▶ _DATA RECORDS_:
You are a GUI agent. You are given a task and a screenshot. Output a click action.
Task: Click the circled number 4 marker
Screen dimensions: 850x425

---

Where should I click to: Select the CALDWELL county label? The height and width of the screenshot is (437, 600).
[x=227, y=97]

==

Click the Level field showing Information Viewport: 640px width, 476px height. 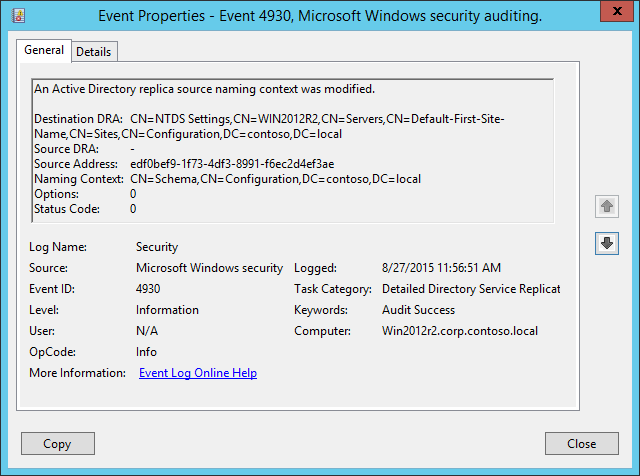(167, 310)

▶ _PROBLEM TO SOLVE_:
Within the material above, output exactly the lines from the one with "Task: Click the circled number 4 marker" through the one with "Screen dimensions: 850x425", end lines included, and nothing besides.

▶ _RESULT FOR THIS TASK_:
Task: Click the circled number 4 marker
Screen dimensions: 850x425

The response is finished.